Problem description:
For each line below that holds "agent", return the line as it stands.

The data:
::::::::::
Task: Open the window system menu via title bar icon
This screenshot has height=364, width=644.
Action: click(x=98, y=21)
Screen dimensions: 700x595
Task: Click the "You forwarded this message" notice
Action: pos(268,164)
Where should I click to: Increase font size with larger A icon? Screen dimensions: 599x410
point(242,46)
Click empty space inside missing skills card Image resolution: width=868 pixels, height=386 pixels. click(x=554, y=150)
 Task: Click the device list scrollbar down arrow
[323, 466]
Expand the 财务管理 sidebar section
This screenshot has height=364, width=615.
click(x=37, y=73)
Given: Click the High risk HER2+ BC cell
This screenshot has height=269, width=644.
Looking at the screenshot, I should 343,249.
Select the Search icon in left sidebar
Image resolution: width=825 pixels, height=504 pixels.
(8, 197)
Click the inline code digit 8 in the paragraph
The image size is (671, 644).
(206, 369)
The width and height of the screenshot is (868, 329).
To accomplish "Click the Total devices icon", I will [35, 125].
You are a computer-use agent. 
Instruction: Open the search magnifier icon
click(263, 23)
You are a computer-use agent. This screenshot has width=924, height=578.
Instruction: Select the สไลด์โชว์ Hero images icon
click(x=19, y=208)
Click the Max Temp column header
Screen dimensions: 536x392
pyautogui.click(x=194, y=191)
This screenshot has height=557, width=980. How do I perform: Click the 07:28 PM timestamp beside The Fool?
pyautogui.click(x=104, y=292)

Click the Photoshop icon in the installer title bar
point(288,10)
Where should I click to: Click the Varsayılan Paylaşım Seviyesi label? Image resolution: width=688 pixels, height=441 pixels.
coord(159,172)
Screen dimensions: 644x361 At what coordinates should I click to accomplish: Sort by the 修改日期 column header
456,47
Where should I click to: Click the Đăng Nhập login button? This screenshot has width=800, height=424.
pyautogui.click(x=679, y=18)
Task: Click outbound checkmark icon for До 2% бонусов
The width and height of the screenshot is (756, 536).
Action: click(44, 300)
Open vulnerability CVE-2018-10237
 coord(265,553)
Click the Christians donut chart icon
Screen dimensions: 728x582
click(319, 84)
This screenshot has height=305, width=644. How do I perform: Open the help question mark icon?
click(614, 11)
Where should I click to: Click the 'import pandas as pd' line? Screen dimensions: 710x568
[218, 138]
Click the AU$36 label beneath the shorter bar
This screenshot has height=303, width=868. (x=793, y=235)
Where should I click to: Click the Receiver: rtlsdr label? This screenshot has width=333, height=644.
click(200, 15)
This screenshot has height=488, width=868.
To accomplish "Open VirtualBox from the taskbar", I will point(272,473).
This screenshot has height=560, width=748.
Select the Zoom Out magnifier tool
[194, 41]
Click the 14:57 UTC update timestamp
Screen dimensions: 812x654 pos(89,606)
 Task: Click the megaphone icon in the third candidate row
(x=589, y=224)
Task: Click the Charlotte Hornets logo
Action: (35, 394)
::::::::::
Written response:
You are a computer-use agent. 
You are a computer-use agent. This screenshot has width=924, height=578.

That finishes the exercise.